◆ **STATED EXERCISE**: Copy the stretch from the line containing "The width and" through the line containing "will (x=781, y=13).", changing "Maximize" to "Minimize" and leaving everything else the same.

◆ **SUPPLIED DATA**:
········

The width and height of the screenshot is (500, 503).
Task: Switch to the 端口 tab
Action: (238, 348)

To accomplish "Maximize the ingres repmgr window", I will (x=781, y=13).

········

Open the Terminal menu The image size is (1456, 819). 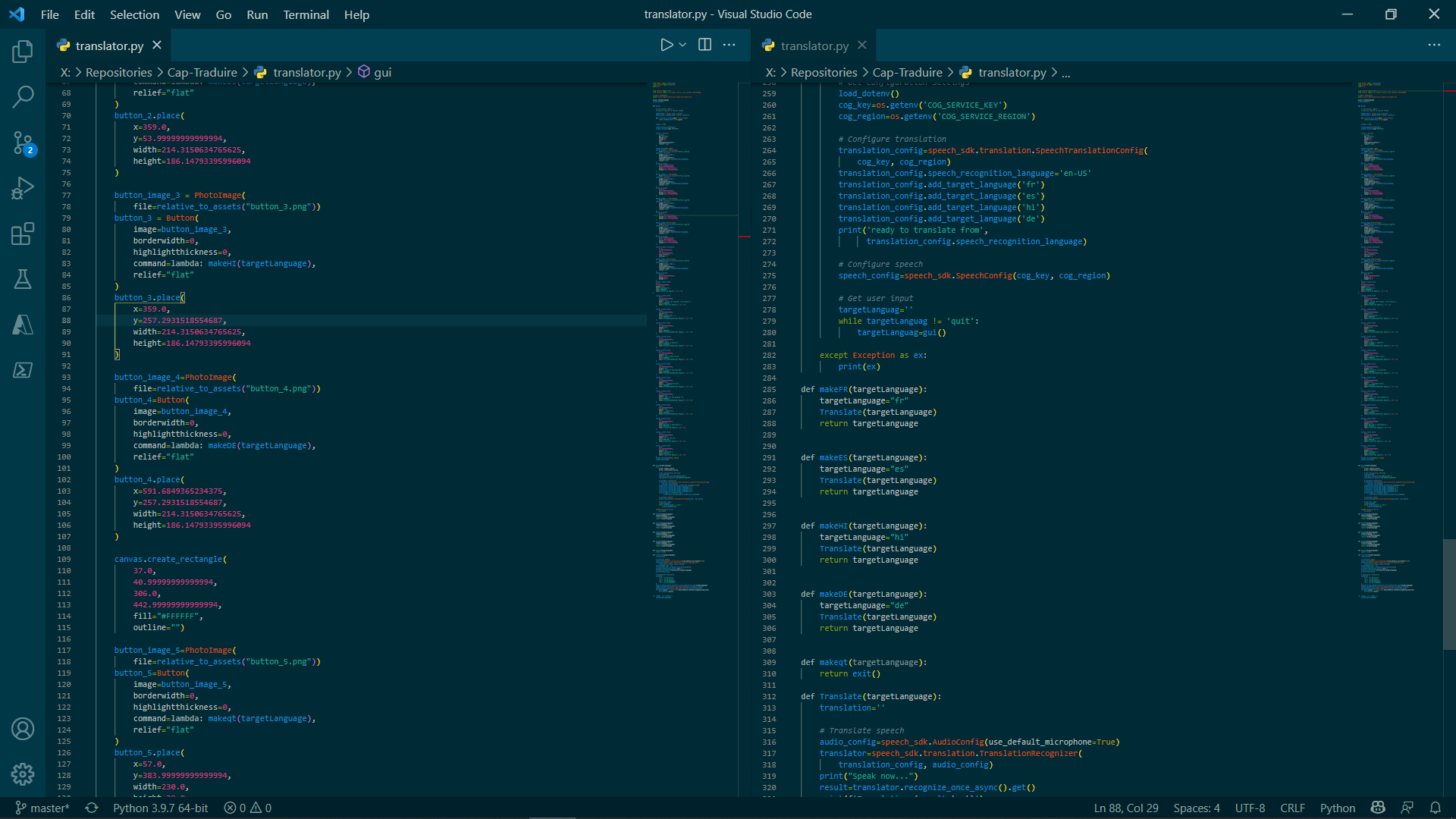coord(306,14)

········

◆ **SOLVED EXERCISE**:
The width and height of the screenshot is (500, 503).
Task: Switch to the 端口 tab
Action: (238, 348)

To accomplish "Minimize the ingres repmgr window", I will (x=781, y=13).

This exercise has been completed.